Bring together every line in the data that includes "button".

(Exercise data)

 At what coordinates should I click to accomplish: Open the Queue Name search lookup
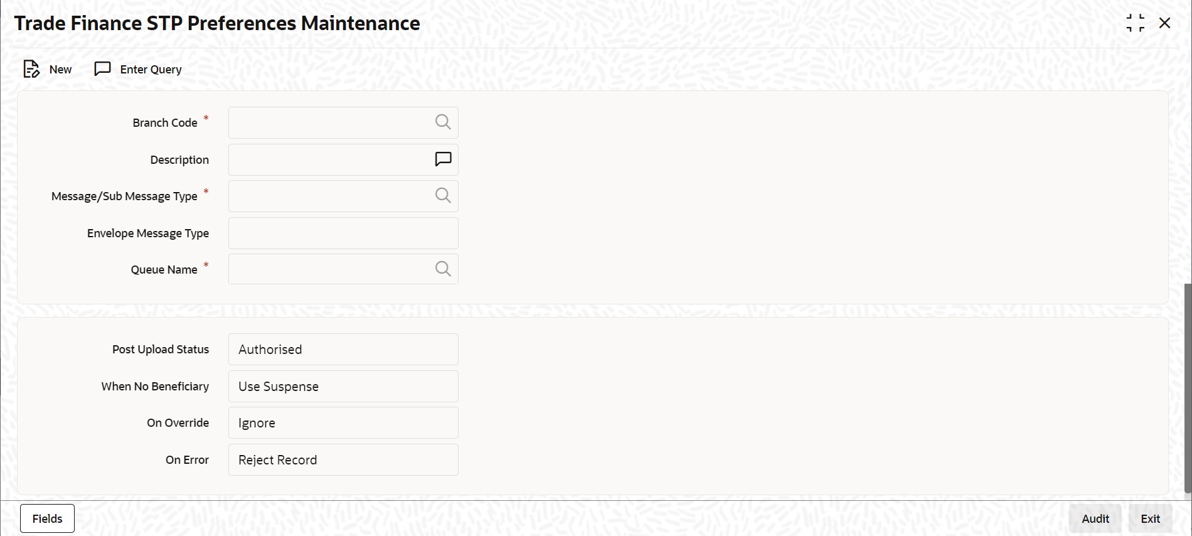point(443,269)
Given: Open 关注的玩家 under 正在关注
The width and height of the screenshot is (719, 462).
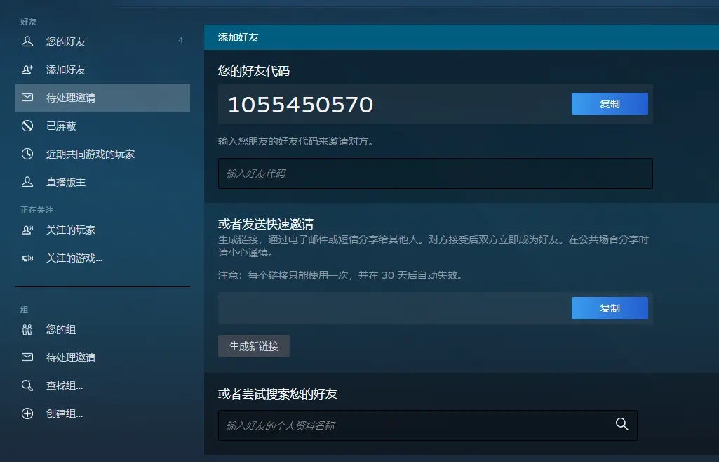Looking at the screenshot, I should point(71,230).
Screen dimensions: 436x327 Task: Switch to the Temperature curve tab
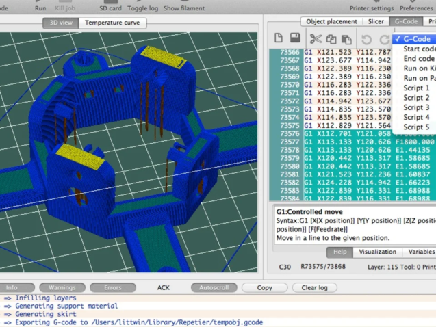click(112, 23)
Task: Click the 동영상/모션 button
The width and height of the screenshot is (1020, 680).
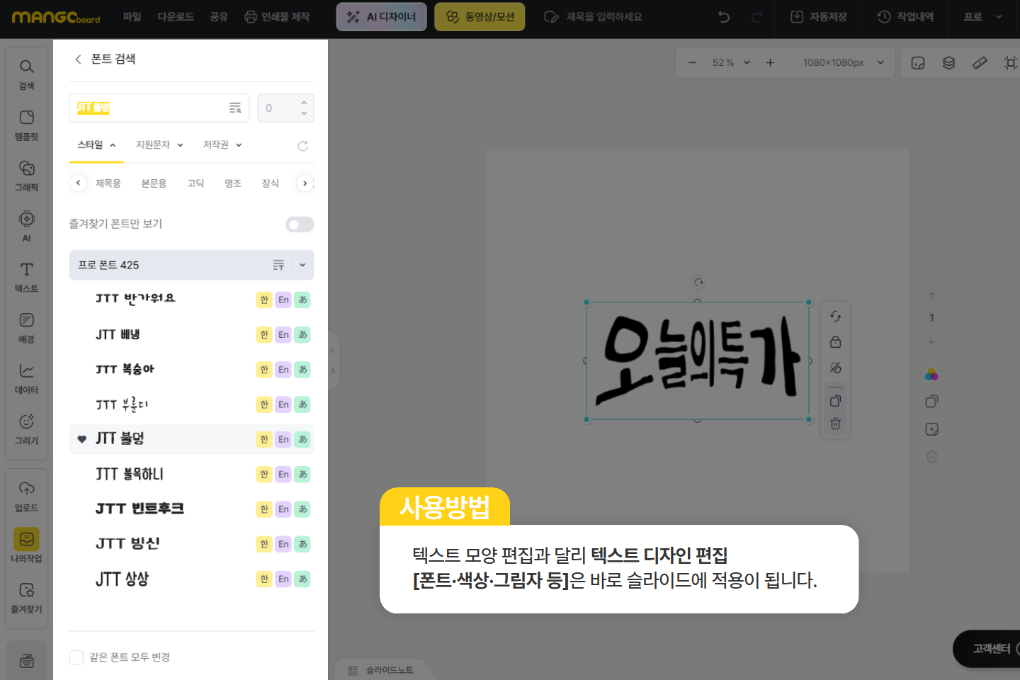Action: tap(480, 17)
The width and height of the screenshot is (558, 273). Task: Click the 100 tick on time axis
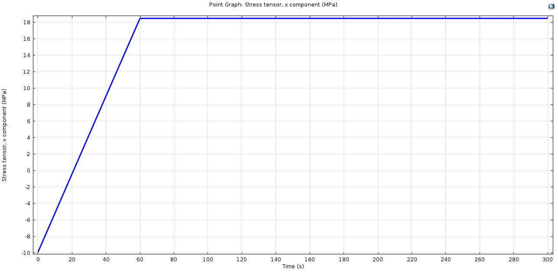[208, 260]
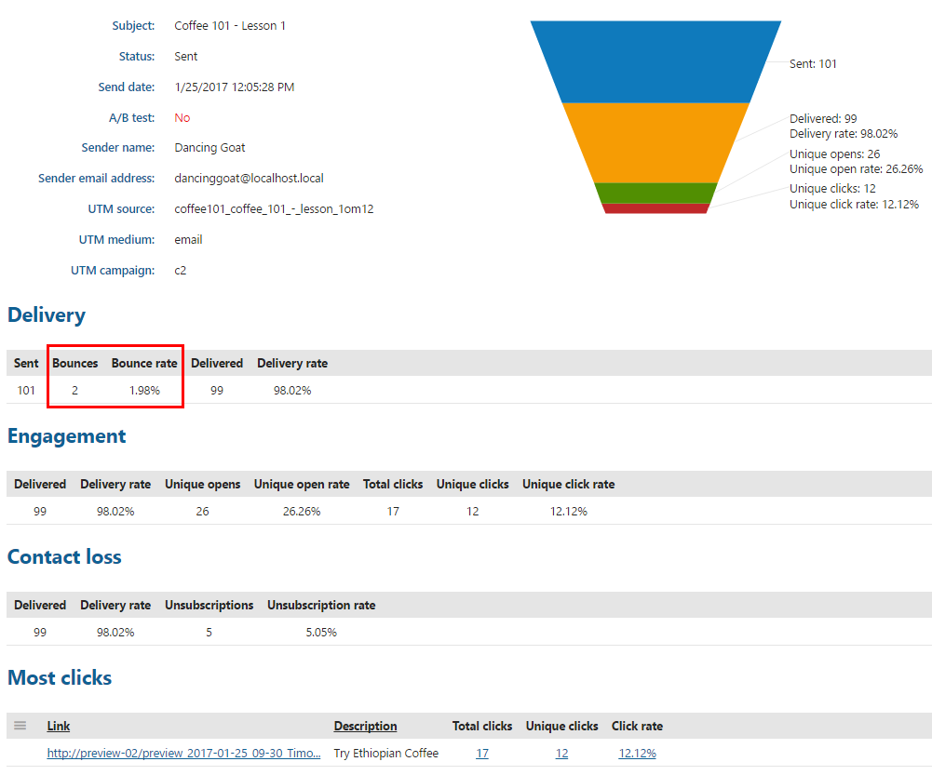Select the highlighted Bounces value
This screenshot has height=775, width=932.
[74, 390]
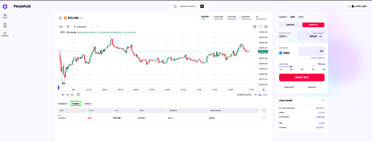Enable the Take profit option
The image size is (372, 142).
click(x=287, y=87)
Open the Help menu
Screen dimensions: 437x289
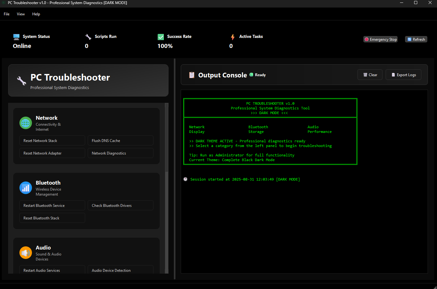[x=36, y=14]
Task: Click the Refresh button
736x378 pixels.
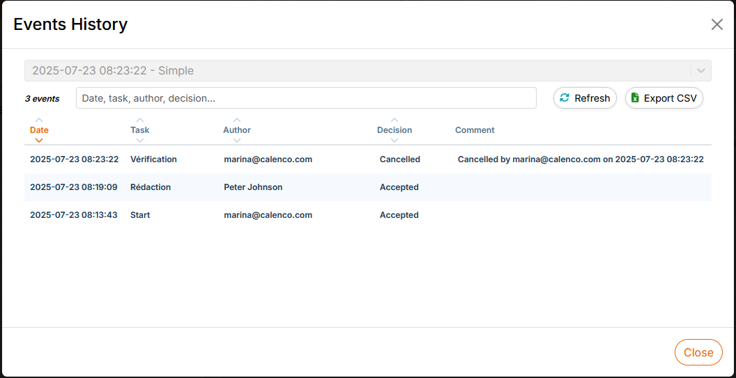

(End Exercise data)

Response to this task.
Task: Click the 동영상/모션 button
Task: Click the Refresh button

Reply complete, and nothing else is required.